BEGIN Given entries
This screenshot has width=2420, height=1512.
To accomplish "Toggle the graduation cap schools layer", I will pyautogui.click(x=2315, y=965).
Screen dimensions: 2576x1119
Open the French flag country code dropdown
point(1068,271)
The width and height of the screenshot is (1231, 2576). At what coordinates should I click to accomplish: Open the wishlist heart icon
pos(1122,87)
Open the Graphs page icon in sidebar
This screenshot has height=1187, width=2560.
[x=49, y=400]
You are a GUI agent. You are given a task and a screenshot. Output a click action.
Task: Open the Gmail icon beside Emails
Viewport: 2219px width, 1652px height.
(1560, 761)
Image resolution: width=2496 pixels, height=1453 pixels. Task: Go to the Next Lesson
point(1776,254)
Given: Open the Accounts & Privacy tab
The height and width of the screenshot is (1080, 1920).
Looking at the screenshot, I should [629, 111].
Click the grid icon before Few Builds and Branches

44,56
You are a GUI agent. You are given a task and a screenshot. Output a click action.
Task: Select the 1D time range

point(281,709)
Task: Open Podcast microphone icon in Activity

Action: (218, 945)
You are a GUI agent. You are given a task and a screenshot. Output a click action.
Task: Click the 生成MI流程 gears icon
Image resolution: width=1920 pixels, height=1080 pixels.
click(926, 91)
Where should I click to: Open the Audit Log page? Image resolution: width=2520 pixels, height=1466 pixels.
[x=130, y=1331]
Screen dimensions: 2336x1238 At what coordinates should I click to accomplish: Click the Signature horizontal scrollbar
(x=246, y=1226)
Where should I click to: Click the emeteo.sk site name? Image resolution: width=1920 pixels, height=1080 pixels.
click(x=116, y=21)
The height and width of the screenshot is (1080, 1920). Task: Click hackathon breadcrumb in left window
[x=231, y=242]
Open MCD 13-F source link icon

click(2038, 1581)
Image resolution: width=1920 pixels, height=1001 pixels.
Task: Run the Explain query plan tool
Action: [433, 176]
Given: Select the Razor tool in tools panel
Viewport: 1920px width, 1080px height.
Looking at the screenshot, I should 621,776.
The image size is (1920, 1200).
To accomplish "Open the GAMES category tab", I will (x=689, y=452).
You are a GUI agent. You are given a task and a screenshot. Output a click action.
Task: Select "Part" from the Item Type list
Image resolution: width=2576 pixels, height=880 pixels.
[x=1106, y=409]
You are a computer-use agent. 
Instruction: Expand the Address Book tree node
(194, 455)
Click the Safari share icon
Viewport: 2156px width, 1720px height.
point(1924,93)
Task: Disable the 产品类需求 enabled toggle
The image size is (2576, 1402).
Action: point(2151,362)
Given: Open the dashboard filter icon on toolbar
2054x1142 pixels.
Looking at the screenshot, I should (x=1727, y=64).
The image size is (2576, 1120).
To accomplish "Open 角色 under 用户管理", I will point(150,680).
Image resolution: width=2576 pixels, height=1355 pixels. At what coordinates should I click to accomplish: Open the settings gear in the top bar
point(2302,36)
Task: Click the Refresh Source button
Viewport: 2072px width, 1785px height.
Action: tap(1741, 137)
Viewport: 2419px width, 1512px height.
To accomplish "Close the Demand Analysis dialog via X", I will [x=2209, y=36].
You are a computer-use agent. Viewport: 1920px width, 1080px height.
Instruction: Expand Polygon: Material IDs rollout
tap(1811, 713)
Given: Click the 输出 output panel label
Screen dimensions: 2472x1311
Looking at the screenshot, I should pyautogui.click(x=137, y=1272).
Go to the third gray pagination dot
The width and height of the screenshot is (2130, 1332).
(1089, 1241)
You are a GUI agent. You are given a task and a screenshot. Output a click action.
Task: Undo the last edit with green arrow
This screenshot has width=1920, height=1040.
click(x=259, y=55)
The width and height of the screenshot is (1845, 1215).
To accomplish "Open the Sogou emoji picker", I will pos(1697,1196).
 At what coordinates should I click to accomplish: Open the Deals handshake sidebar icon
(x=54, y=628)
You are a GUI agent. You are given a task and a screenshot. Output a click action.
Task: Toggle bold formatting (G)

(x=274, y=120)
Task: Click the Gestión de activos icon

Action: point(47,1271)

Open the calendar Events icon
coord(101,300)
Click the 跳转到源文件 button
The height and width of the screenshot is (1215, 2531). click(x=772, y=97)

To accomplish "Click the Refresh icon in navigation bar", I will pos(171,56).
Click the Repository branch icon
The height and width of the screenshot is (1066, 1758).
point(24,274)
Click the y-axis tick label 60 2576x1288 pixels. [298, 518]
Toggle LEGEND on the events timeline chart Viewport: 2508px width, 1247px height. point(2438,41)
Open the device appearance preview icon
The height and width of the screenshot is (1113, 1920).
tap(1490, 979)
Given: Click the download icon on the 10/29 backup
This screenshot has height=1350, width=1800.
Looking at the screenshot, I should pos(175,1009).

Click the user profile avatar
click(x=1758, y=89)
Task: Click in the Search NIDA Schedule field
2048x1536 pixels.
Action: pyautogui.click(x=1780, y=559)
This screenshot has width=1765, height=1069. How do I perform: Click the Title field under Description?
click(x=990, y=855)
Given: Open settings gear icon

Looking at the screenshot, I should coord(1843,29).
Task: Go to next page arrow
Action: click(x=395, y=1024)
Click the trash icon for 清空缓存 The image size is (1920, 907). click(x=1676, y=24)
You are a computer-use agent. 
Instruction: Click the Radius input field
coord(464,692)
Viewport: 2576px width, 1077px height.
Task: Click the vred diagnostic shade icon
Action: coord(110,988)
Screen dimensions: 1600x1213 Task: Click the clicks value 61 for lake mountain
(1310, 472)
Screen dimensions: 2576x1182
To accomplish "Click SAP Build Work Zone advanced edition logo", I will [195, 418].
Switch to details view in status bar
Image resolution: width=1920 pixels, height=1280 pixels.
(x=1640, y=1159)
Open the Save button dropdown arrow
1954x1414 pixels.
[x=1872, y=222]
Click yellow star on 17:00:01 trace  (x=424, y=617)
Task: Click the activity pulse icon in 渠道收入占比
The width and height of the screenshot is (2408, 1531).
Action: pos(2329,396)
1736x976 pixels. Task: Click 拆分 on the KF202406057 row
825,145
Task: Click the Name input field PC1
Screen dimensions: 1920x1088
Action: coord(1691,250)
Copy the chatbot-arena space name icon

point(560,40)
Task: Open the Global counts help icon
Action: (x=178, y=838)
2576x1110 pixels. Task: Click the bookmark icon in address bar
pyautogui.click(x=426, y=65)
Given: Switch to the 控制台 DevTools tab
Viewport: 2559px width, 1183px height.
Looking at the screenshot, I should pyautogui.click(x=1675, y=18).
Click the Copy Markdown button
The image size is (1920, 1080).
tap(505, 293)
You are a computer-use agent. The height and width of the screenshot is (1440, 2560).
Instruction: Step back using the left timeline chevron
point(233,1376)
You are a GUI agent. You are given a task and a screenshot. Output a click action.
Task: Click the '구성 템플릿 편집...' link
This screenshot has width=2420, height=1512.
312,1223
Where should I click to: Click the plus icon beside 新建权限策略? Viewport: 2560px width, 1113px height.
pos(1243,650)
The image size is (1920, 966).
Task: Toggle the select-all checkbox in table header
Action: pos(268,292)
END Given entries
» Problem to solve:
Each line of the records must be reproduced exactly.

» The answer:
This screenshot has width=2420, height=1512.
To accomplish "Toggle the graduation cap schools layer", I will pyautogui.click(x=2315, y=965).
Screen dimensions: 2576x1119
Open the French flag country code dropdown
point(1068,271)
The width and height of the screenshot is (1231, 2576). At what coordinates should I click to accomplish: Open the wishlist heart icon
pos(1122,87)
Open the Graphs page icon in sidebar
This screenshot has height=1187, width=2560.
[x=49, y=400]
You are a GUI agent. You are given a task and a screenshot. Output a click action.
Task: Open the Gmail icon beside Emails
Viewport: 2219px width, 1652px height.
(1560, 761)
Image resolution: width=2496 pixels, height=1453 pixels. Task: Go to the Next Lesson
point(1776,254)
Given: Open the Accounts & Privacy tab
The height and width of the screenshot is (1080, 1920).
Looking at the screenshot, I should [629, 111].
Click the grid icon before Few Builds and Branches

44,56
You are a GUI agent. You are given a task and a screenshot. Output a click action.
Task: Select the 1D time range

point(281,709)
Task: Open Podcast microphone icon in Activity

Action: (218, 945)
You are a GUI agent. You are given a task and a screenshot. Output a click action.
Task: Click the 生成MI流程 gears icon
Image resolution: width=1920 pixels, height=1080 pixels.
click(926, 91)
Where should I click to: Open the Audit Log page? Image resolution: width=2520 pixels, height=1466 pixels.
[x=130, y=1331]
Screen dimensions: 2336x1238 At what coordinates should I click to accomplish: Click the Signature horizontal scrollbar
(x=246, y=1226)
Where should I click to: Click the emeteo.sk site name? Image resolution: width=1920 pixels, height=1080 pixels.
click(x=116, y=21)
The height and width of the screenshot is (1080, 1920). Task: Click hackathon breadcrumb in left window
[x=231, y=242]
Open MCD 13-F source link icon

click(2038, 1581)
Image resolution: width=1920 pixels, height=1001 pixels.
Task: Run the Explain query plan tool
Action: [433, 176]
Given: Select the Razor tool in tools panel
Viewport: 1920px width, 1080px height.
Looking at the screenshot, I should 621,776.
The image size is (1920, 1200).
To accomplish "Open the GAMES category tab", I will (x=689, y=452).
You are a GUI agent. You are given a task and a screenshot. Output a click action.
Task: Select "Part" from the Item Type list
Image resolution: width=2576 pixels, height=880 pixels.
[x=1106, y=409]
You are a computer-use agent. 
Instruction: Expand the Address Book tree node
(194, 455)
Click the Safari share icon
Viewport: 2156px width, 1720px height.
point(1924,93)
Task: Disable the 产品类需求 enabled toggle
The image size is (2576, 1402).
Action: point(2151,362)
Given: Open the dashboard filter icon on toolbar
2054x1142 pixels.
Looking at the screenshot, I should (x=1727, y=64).
The image size is (2576, 1120).
To accomplish "Open 角色 under 用户管理", I will point(150,680).
Image resolution: width=2576 pixels, height=1355 pixels. At what coordinates should I click to accomplish: Open the settings gear in the top bar
point(2302,36)
Task: Click the Refresh Source button
Viewport: 2072px width, 1785px height.
Action: tap(1741, 137)
Viewport: 2419px width, 1512px height.
To accomplish "Close the Demand Analysis dialog via X", I will [x=2209, y=36].
You are a computer-use agent. Viewport: 1920px width, 1080px height.
Instruction: Expand Polygon: Material IDs rollout
tap(1811, 713)
Given: Click the 输出 output panel label
Screen dimensions: 2472x1311
Looking at the screenshot, I should pyautogui.click(x=137, y=1272).
Go to the third gray pagination dot
The width and height of the screenshot is (2130, 1332).
(1089, 1241)
You are a GUI agent. You are given a task and a screenshot. Output a click action.
Task: Undo the last edit with green arrow
This screenshot has width=1920, height=1040.
click(x=259, y=55)
The width and height of the screenshot is (1845, 1215).
To accomplish "Open the Sogou emoji picker", I will pos(1697,1196).
 At what coordinates should I click to accomplish: Open the Deals handshake sidebar icon
(x=54, y=628)
You are a GUI agent. You are given a task and a screenshot. Output a click action.
Task: Toggle bold formatting (G)

(x=274, y=120)
Task: Click the Gestión de activos icon

Action: point(47,1271)

Open the calendar Events icon
coord(101,300)
Click the 跳转到源文件 button
The height and width of the screenshot is (1215, 2531). click(x=772, y=97)

To accomplish "Click the Refresh icon in navigation bar", I will pos(171,56).
Click the Repository branch icon
The height and width of the screenshot is (1066, 1758).
point(24,274)
Click the y-axis tick label 60 2576x1288 pixels. [298, 518]
Toggle LEGEND on the events timeline chart Viewport: 2508px width, 1247px height. point(2438,41)
Open the device appearance preview icon
The height and width of the screenshot is (1113, 1920).
tap(1490, 979)
Given: Click the download icon on the 10/29 backup
This screenshot has height=1350, width=1800.
Looking at the screenshot, I should pos(175,1009).

Click the user profile avatar
click(x=1758, y=89)
Task: Click in the Search NIDA Schedule field
2048x1536 pixels.
Action: pyautogui.click(x=1780, y=559)
This screenshot has width=1765, height=1069. How do I perform: Click the Title field under Description?
click(x=990, y=855)
Given: Open settings gear icon

Looking at the screenshot, I should coord(1843,29).
Task: Go to next page arrow
Action: click(x=395, y=1024)
Click the trash icon for 清空缓存 The image size is (1920, 907). click(x=1676, y=24)
You are a computer-use agent. 
Instruction: Click the Radius input field
coord(464,692)
Viewport: 2576px width, 1077px height.
Task: Click the vred diagnostic shade icon
Action: coord(110,988)
Screen dimensions: 1600x1213 Task: Click the clicks value 61 for lake mountain
(1310, 472)
Screen dimensions: 2576x1182
To accomplish "Click SAP Build Work Zone advanced edition logo", I will [195, 418].
Switch to details view in status bar
Image resolution: width=1920 pixels, height=1280 pixels.
(x=1640, y=1159)
Open the Save button dropdown arrow
1954x1414 pixels.
[x=1872, y=222]
Click yellow star on 17:00:01 trace  (x=424, y=617)
Task: Click the activity pulse icon in 渠道收入占比
The width and height of the screenshot is (2408, 1531).
Action: pos(2329,396)
1736x976 pixels. Task: Click 拆分 on the KF202406057 row
825,145
Task: Click the Name input field PC1
Screen dimensions: 1920x1088
Action: coord(1691,250)
Copy the chatbot-arena space name icon

point(560,40)
Task: Open the Global counts help icon
Action: (x=178, y=838)
2576x1110 pixels. Task: Click the bookmark icon in address bar
pyautogui.click(x=426, y=65)
Given: Switch to the 控制台 DevTools tab
Viewport: 2559px width, 1183px height.
Looking at the screenshot, I should pyautogui.click(x=1675, y=18).
Click the Copy Markdown button
The image size is (1920, 1080).
tap(505, 293)
You are a computer-use agent. The height and width of the screenshot is (1440, 2560).
Instruction: Step back using the left timeline chevron
point(233,1376)
You are a GUI agent. You are given a task and a screenshot. Output a click action.
Task: Click the '구성 템플릿 편집...' link
This screenshot has width=2420, height=1512.
312,1223
Where should I click to: Click the plus icon beside 新建权限策略? Viewport: 2560px width, 1113px height.
pos(1243,650)
The image size is (1920, 966).
Task: Toggle the select-all checkbox in table header
Action: pos(268,292)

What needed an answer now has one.